Você realmente quer o que deseja?

Seria incrível se todos os nossos desejos pudessem ser realizados em um estalar de dedos… Mas você sabe o que realmente quer? E está preparado para receber?

Uma história antiga fala sobre um homem que, em busca de sombra e descanso, se sentou embaixo de uma árvore. Sede era sua necessidade. E foi só ele pensar em um bom copo d´água que o mesmo apareceu. Ele não sabia, mas aquela era a árvore dos desejos. Entre espantado e surpreso, o homem expressou mais e mais desejos. Todos se realizaram. Começou a se dar conta de que estava acontecendo algo muito especial. Pediu um leito para relaxar. Com o pedido realizado, o homem relaxou. Mas logo surgiu o medo. Começou a desconfiar – e imaginar – que seres malignos estavam realizando seus desejos.

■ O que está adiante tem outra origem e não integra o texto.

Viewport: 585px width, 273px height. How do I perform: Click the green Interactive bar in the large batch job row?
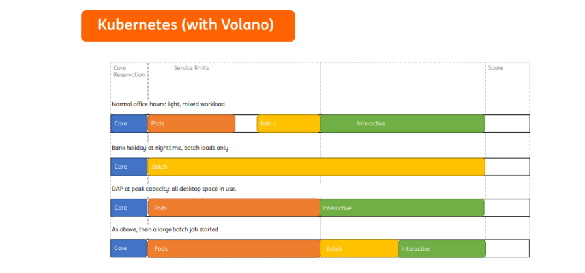tap(442, 249)
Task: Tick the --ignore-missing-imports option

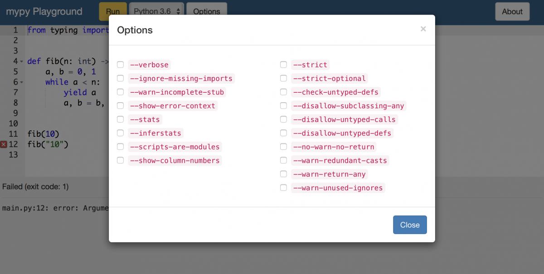Action: pyautogui.click(x=120, y=78)
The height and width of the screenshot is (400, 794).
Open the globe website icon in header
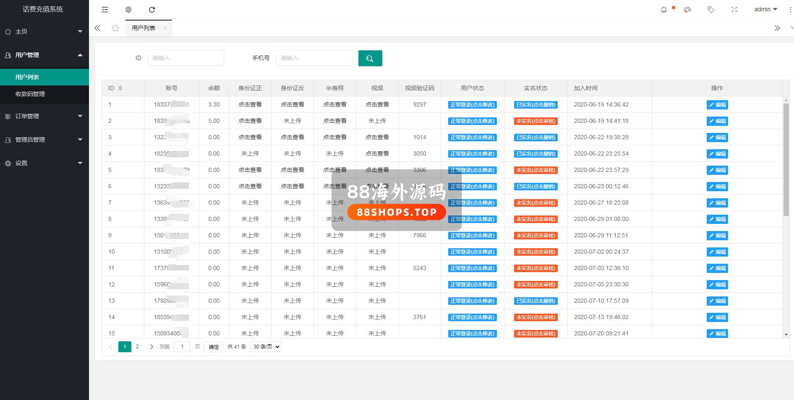[128, 10]

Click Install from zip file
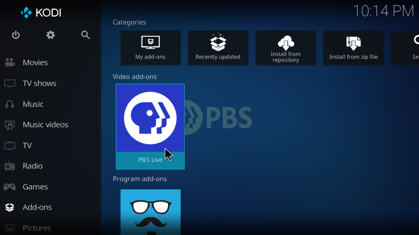353,48
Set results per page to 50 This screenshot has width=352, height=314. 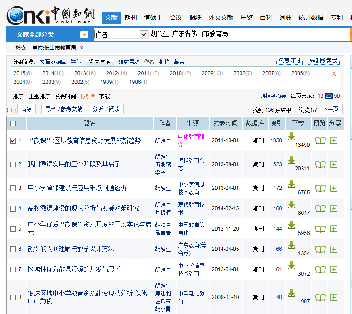coord(337,96)
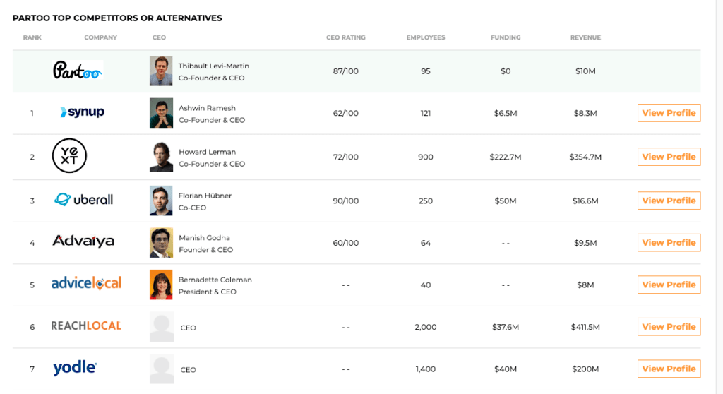
Task: Open Advaiya's View Profile button
Action: click(669, 243)
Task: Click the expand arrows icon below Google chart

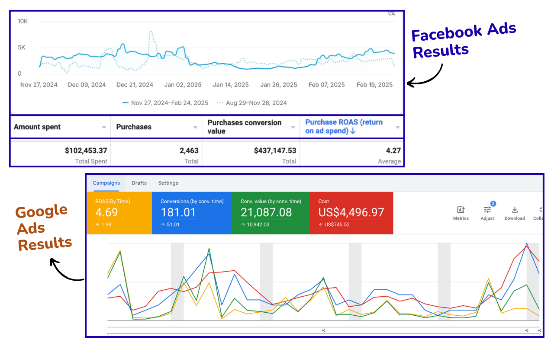Action: pos(323,330)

E sentiu medo que os seres o matassem. E aí, ele foi morto pelos espíritos que acabara de criar.

Todas as versões desta história partem do mesmo princípio “não vemos as coisas como elas são; vemos as coisas como nós somos”. Afinal, quem matou o homem? No início, um ser à base do desejo. Movido pelo querer, o homem conseguia o que almejava. De repente, e após ter conseguido o que queria, o medo e a desconfiança invadiram seus sentimentos. A partir daí, não era mais um ser disposto a desfrutar as suas conquistas, mas um ser receoso de perder a sua sorte.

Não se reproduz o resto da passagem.